Dataset records: Begin

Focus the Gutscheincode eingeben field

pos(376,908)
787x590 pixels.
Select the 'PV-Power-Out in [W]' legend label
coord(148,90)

Dataset records: End

What you are asked to do | Restate exactly each line of the data from the one bearing "787x590 pixels." to the end, and add nothing.

Problem solution |
787x590 pixels.
Select the 'PV-Power-Out in [W]' legend label
coord(148,90)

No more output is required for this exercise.